Sri Aurobindo particularly identifies two forms of impurity upon which to fix the attention: “One is a defect born of the nature of our past evolution, which has been a nature of separative ignorance; this defect is a radically wrong and ignorant form given to the proper action of each part of our instrumental being.” This is caused by identification with the separative ego-sense rather than the divine standpoint of existence, and thereby treats the world as something external, to be seized, mastered and conquered for the benefit of the ego-sense.

“The other impurity is born of the successive process of an evolution, where life emerges in and depends on body, mind emerges in and depends on life in the body, supermind emerges in and lends itself to instead of governing mind, soul itself is apparent only as a circumstance of the bodily life of the mental being and veils up the spirit in the lower imperfections. This second defect of our nature is caused by this dependence of the higher on the lower parts; it is an immixture of functions by which the impure working of the lower instrument gets into the characteristic action of the higher function and gives to it an added imperfection of embarrassment, wrong direction and confusion.”

The lower instruments are generally unable to hold and express the hgreater light and force of the higher nature. We can see this, for example, when an individual has an inspiration. The inspiration tends to set off the mental process which chews on the concept, works to try to organize it and frame it within a normal method of understanding. While something of that higher inspiration clearly can come through, it has been veiled, watered down and covered up with mental conceptualization. The same thing may happen when an individual has an opening that brings forth an experience of divine delight or bliss. The body cannot hold this energy and may break down in certain ways. The mind becomes intoxicated with the energy and the vital being may actually twist this energy into its characteristic downward-flowing action rather than allowing itself to be uplifted.

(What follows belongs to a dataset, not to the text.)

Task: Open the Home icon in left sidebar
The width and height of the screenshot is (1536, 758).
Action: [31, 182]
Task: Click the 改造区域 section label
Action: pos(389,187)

The outer instruments act something like a “step-down transformer”, taking the higher energy that flows in and expressing it out in a much less powerful and direct state. When we start from the basis of acceptance of the idea of our separative existence, it becomes easy to misunderstand, misinterpret and confuse the sense of the higher knowledge and force when it wants to manifest. When we then also express them through the weakness of the outer instruments, we can see the causes of much of human misconception, distortion and confused effort. By solving these two defects, the seeker can bring about a much more potent action based on knowledge rather than ignorance.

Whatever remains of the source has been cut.